Half a world away, kids were piling onto the school bus. Was anybody saying, “Hey, whatever happened to that big kid, Kropp?” Were any teachers looking at the empty desk and frowning, or was Horace camping out at the police station waiting for news? Was Kenny lying in his bunk, whispering in the dark, wondering aloud where Alfred Kropp had gone?
And in the afternoons the parks and practice fields would be packed with players, soccer and football teams wallowing in that sweaty camaraderie of jocks. Geeks would be playing the latest version of Doom and IMing each other with tips. The garage bands would be revving up the amps, moms would be sticking the chicken in the oven, and neighborhood streets would echo with the shouts of kids playing in the fallen leaves and soon it will be Thanksgiving . . .

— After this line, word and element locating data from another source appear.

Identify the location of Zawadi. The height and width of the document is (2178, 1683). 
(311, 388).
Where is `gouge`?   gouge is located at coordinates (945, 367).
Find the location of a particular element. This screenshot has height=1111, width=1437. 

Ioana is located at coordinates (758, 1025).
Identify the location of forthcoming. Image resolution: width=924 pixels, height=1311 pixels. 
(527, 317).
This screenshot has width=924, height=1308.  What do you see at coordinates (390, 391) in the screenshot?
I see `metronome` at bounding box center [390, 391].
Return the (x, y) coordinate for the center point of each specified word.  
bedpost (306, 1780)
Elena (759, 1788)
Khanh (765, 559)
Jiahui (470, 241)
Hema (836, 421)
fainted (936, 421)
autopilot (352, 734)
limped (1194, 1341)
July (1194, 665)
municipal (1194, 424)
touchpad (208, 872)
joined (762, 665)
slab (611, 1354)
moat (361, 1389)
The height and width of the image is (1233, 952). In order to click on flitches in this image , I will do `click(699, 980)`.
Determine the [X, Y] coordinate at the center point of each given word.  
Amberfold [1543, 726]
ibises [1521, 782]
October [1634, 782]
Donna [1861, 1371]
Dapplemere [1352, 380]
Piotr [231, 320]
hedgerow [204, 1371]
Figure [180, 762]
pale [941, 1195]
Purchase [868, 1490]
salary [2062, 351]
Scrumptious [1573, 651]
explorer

I tried not to think of all those things, but the more I tried, the more I thought. Once, I thought normal life was boring and I hated it. Now I would give everything to go back.
But Thanksgiving made me think of food and food made me think of my teeth, and that brought me back to my senses. The thought of brushing my teeth calmed me down, I guess because it was an everyday activity that had nothing to do with biblical kings and extreme extractions and secret organizations with vaults filled with deadly artifacts that bring catastrophe if you mess with them.
I found a toothbrush still in its packaging and a travel-size tube of Crest in the cabinet mounted next to the mirror. No floss, but you can’t have everything. I brushed until my gums bled and watched my pink spit swirl down the drain.